Jojó

Personal information
- Full name: Jorge Miguel Moreira Larrouy Fernandes
- Date of birth: 6 September 1970 (age 55)
- Place of birth: Mozambique
- Height: 1.78 m (5 ft 10 in)
- Positions: Right back; midfielder;

Youth career
- Desportivo Tete

Senior career*
- Years: Team / Apps / (Gls)
- 1988–1990: Costa do Sol / 47 / (18)
- 1990–1991: Ferroviário Maputo / 25 / (13)
- 1992–1994: Boavista / 0 / (0)
- 1992–1993: → União Leiria (loan) / 4 / (0)
- 1994–1995: Ovarense / 23 / (0)
- 1995–1997: Penafiel / 57 / (5)
- 1997–1999: Belenenses / 49 / (1)
- 1999–2005: Espinho / 155 / (15)
- 2005–2006: Fraser Park / 33 / (5)
- 2007: Bonnyrigg White Eagles / 17 / (2)
- Total:  / 409 / (59)

International career
- 1989–2003: Mozambique / 77 / (11)

= Jojó =

Mozambican footballer

Jorge Miguel Moreira Larrouy Fernandes (born 6 September 1970), commonly known as Jojó, is a Mozambican retired footballer who played as a right back and also as a right midfielder.

==Club career==
The son of Portuguese settlers in Mozambique, Jojó began his career with Clube de Desportos da Costa do Sol and Clube Ferroviário de Maputo. In 1992, he returned to the land of his ancestors and signed for Boavista FC, but never appeared officially for the team, also being loaned to U.D. Leiria.

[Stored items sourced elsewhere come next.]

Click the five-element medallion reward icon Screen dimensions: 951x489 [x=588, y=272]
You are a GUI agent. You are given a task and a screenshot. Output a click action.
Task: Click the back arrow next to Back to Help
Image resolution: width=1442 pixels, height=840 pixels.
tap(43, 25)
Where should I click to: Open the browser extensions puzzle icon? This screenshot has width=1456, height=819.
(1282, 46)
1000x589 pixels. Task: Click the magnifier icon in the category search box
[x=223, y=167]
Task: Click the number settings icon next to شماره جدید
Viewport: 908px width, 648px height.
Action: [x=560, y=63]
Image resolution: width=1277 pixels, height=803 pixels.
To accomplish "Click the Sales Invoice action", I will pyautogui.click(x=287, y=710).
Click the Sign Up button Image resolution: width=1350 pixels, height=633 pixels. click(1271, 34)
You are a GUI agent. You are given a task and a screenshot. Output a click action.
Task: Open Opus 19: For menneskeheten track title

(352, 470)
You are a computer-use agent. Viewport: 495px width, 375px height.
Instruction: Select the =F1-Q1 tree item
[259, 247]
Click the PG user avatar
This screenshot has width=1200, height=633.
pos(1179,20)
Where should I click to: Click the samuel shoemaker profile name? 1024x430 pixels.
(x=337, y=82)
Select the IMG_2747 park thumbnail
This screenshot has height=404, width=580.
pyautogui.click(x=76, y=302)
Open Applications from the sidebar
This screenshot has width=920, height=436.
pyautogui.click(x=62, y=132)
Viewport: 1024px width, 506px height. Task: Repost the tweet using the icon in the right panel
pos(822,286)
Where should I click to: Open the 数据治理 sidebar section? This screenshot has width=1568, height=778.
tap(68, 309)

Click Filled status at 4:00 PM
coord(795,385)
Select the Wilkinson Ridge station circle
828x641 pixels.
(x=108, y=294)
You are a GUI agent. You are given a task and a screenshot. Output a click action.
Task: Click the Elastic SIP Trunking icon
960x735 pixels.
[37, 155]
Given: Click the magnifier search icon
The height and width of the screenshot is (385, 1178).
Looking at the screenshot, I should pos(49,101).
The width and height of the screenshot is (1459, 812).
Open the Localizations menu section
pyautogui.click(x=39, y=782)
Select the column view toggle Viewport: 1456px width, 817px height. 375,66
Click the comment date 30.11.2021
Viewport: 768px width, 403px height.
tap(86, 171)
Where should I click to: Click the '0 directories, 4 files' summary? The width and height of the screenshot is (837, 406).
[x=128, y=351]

Most of Jojó's Portuguese career was spent in the second division. In 1997–98 he had his first and only Primeira Liga experience, appearing in 24 scoreless matches for C.F. Os Belenenses as the season ended in relegation. In the country, he also represented, in a total of 12 years, A.D. Ovarense, F.C. Penafiel and S.C. Espinho (two of his six campaigns with the latter club were spent in the third level).

In 2005, aged 35, Jojó moved to Australia, closing out his career two years later having represented Fraser Park FC and Bonnyrigg White Eagles FC. He later obtained his UEFA coaching licence, both levels 1 and 2.

==International career==
Jojó played for the Mozambican national side in the 1996 and 1998 Africa Cup of Nations finals, winning nearly 80 caps in 14 years.